DAILY TRADING STRATEGY

Friday, Apr 27

UK OVERVIEW
U.K. stocks climbed Thursday, rising alongside a leap in European stocks, with the moves coming a day after London-listed blue-chips broke their longest winning streak in nearly a year. But losses in shares of heavyweight Royal Dutch Shell PLC after the oil giant’s quarterly earnings report did keep in check an even stronger gain for the market’s benchmark. The FTSE 100 index rose 0.6% to end at 7,421.43, fighting its way out of the red. All sectors rose, led by the utility, telecom and consumer goods groups. On Wednesday, the FTSE 100 shed 0.6%, breaking a six-session string of wins that was the longest since mid-May 2017, according to FactSet data. The pound bought $1.3938, 
little changed from $1.3930 late Wednesday in New York. The yield on the 10-year gilt fell 4 basis points to 1.50%, according to Tradeweb, as prices rose. The yield has been moving around two-month highs this week. British blue-chips strengthened along with the broader European equity market which found the fuel to leap to intraday highs from a slide in the euro against the dollar. That move came as investors saw little from European Central Bank President in the way of hints about when the central bank will draw down its bond-buying program and start raising interest rates. U.K. investors monitor the ECB, in part as proceeds from sales of bonds to the bank have been reinvested in U.K. assets, among others. Euro weakness can bolster European stocks as that can make European exports cheaper to buy for overseas clients. Pound weakness tends to lift the FTSE 100, which is stacked with multinational companies, but the FTSE 100 held to gains even as the pound rose against the euro. The ECB met expectations in leaving its benchmark interest rates steady. But Draghi during his press conference said the Governing Council didn’t discuss monetary policy “per se,” and that individual policy makers talked about reasons behind the loss of economic momentum in their home countries. A recent round of economic data has shown softness in the eurozone, a major export region for the U.K. 

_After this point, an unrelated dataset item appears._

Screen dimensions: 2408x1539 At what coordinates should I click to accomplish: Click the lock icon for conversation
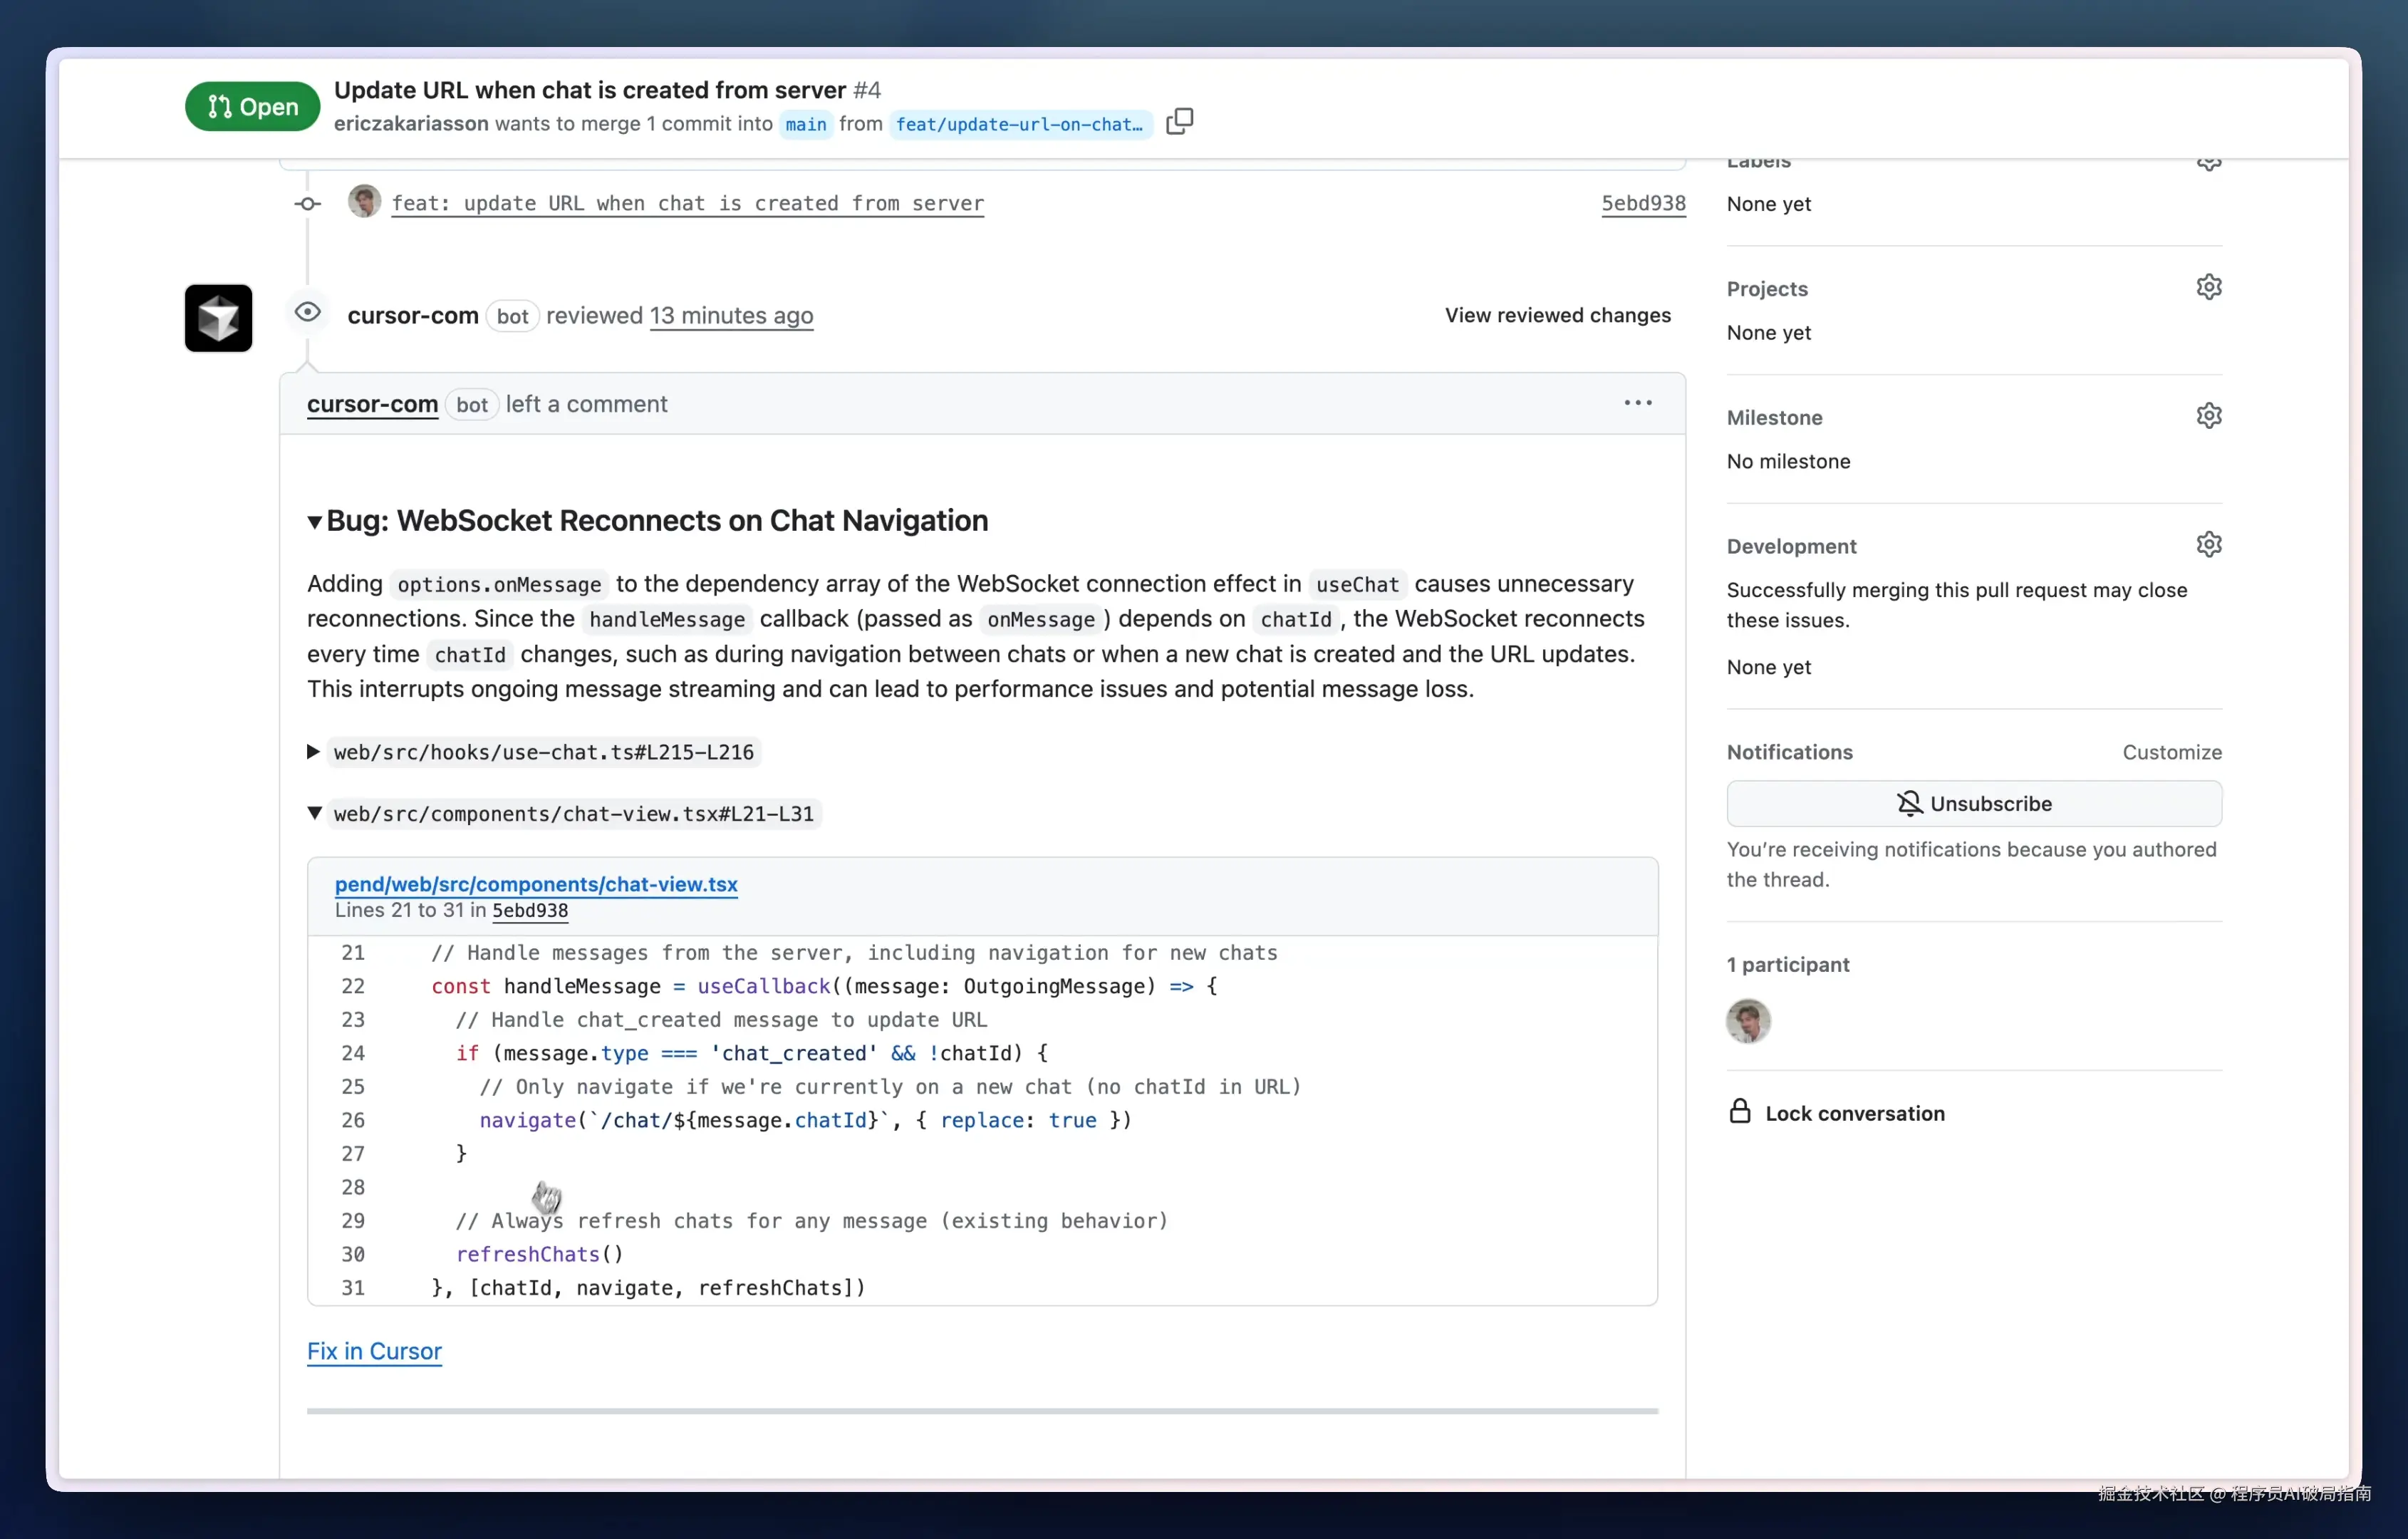click(1740, 1112)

While the eurozone economy has moderated, growth should stay solid and broad-based, said Draghi. Meanwhile, traders kept tabs on the House of Commons, where lawmakers debated a motion that called for the U.K. government to negotiate the setting-up of a customs union with the European Union, for use once the U.K. leaves the EU next year. 
Investors also sorted through earnings reports, including from lender Barclays PLC and Royal Dutch Shell. The oil giant’s shares have the second-highest weighting on the FTSE 100 at roughly 6.1%, and those shares fell Thursday. On Friday, the investors will get a preliminary U.K. reading of first-quarter GDP.